Clark Memorial Methodist Church began as a small chapel built according to designs by John Calvin Stevens in 1857. After a prominent Woodford physician, Dr. Eliphalet Clark, co-funded construction of a major addition in 1882, the newly enlarged structure was renamed in his honor.

The congregation thrived until the 1980s when membership started to decline. Sadly, by 2015, the church was no longer financially viable and had to be marketed for sale. Hardypond Development Company, LLC purchased the property the following year, consulting with Maine Preservation to determine how best to re-use the sanctuary.

Though the steeple had been removed in the ‘50s, and an unsympathetic front door installed in the ‘70s, the church was otherwise well maintained and structurally sound with only minor water damage. Through the design process it was determined that the parsonage house could be sold separately, and the sanctuary transformed into  25 market-rate apartments in this popular corner of Portland.

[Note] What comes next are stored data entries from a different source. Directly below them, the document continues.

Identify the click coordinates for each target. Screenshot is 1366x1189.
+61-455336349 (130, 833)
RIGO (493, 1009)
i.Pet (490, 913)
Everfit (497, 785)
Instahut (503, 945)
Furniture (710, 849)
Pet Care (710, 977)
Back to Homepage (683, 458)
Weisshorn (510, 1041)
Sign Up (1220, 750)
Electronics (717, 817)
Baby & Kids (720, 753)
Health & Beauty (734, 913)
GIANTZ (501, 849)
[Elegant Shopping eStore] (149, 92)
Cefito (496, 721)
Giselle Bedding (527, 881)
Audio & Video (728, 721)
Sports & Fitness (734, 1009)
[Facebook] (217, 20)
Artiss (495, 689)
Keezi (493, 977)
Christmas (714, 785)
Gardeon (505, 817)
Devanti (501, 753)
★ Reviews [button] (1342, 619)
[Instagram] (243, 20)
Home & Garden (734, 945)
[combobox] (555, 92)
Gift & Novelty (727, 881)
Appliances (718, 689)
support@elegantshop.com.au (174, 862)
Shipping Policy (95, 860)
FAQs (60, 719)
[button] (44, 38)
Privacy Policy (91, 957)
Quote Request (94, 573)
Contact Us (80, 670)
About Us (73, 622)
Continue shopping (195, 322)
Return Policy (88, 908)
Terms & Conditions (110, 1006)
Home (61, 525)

Hardypond Development's intention from the beginning was to enhance the property for modern comfort while leaving the historic character of the church intact. Hillary Bassett at Greater Portland Landmarks, Maine Preservation, the City of Portland Planning Department, and John Shields Architecture were all integral partners in helping Hardypond Construction get the project off the ground.

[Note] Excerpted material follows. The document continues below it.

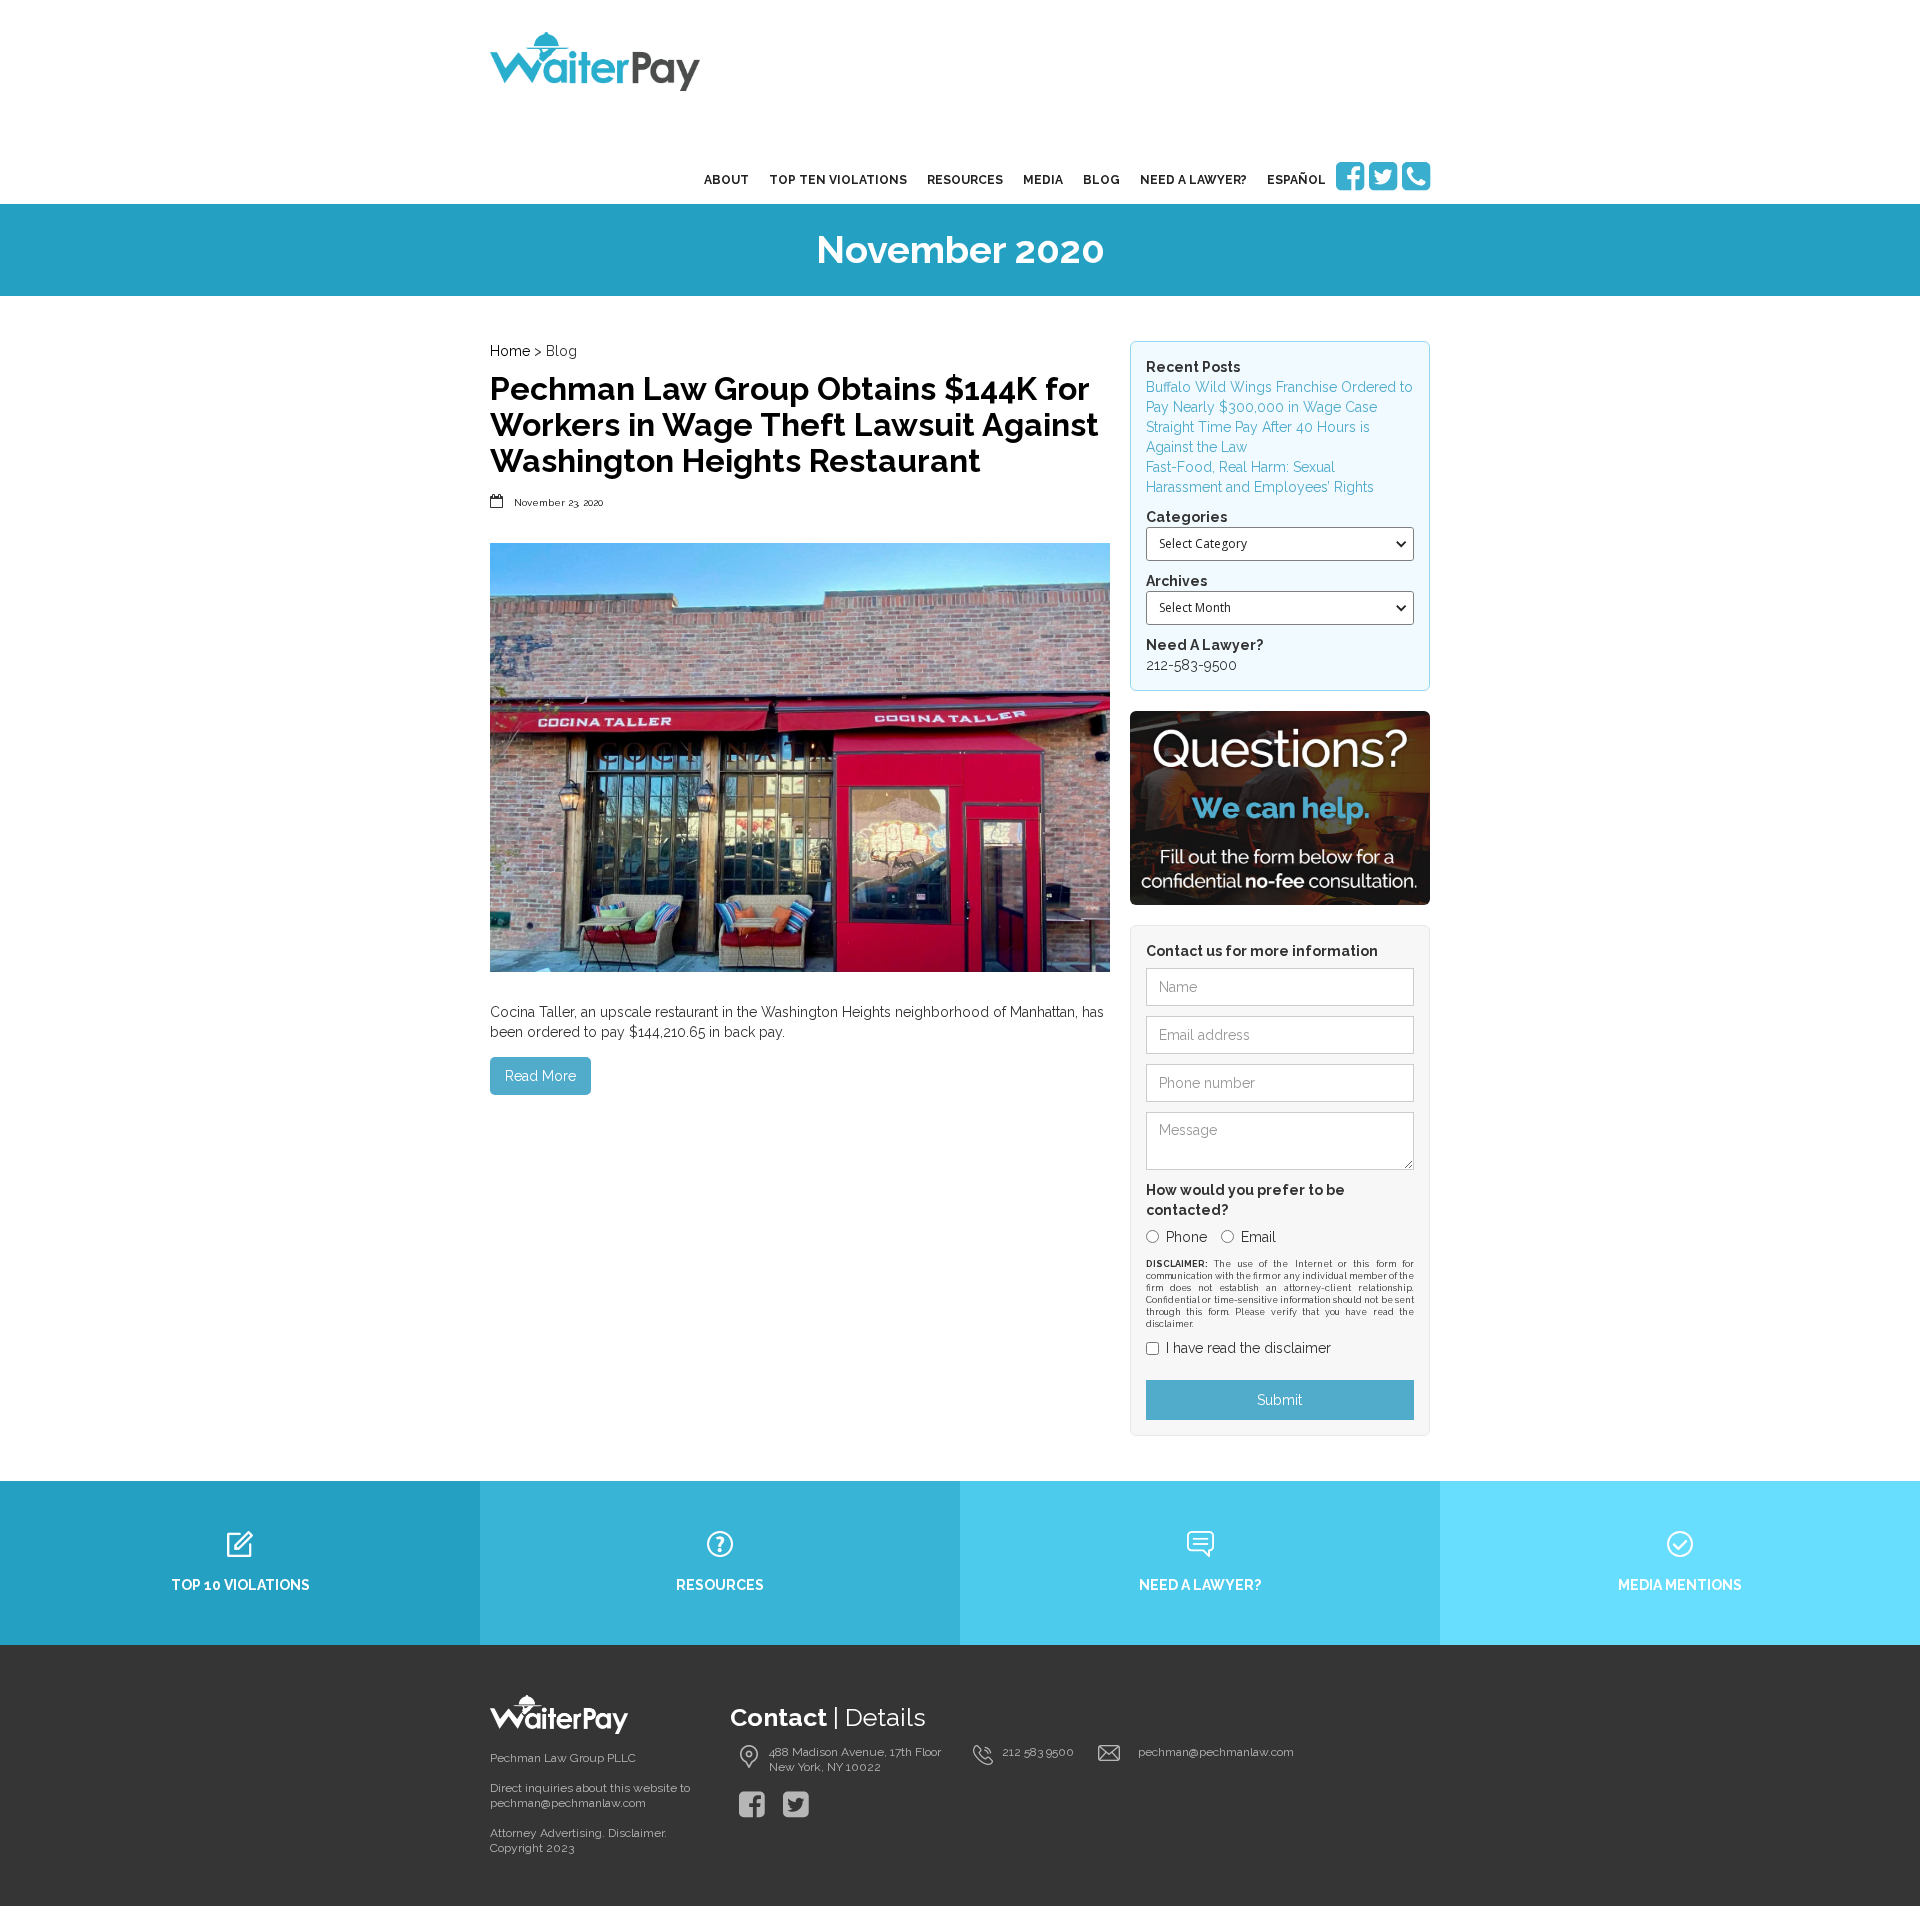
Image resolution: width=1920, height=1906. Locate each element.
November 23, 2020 (558, 502)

On the exterior of the church few changes were necessary. All of the porches and entryways were stabilized, and rotted wood removed. On the interior, a floor was added to the sanctuary in order to permit the construction of multiple units. All of the new apartments were configured to showcase original features; one unit even includes a Tiffany stained glass window that once illuminated the high altar. All of the original flooring, wood trim and windows were restored and help to make each apartment unique. The building also features a new laundry room and mail room and has parking for 25 cars.  

Thanks to diligent planning and skilled subcontractors and designers, construction was finished ahead of schedule and the building leased in just three months-- much faster than first anticipated. Planners took extraordinary care to respect the privacy of neighbors, since full-time use would bring greater noise and traffic. Luckily,  the site had ample parking, and the transition from church to residential  housing went smoothly.

The success of the Clark Lofts on Pleasant project has been a huge boost to the continued revitalization of the Morrill’s Corner neighborhood. The rehabilitation of this building, which might otherwise have been lost, exemplifies how creative thinking can meet critical needs while also maintaining the historic character of an urban neighborhood.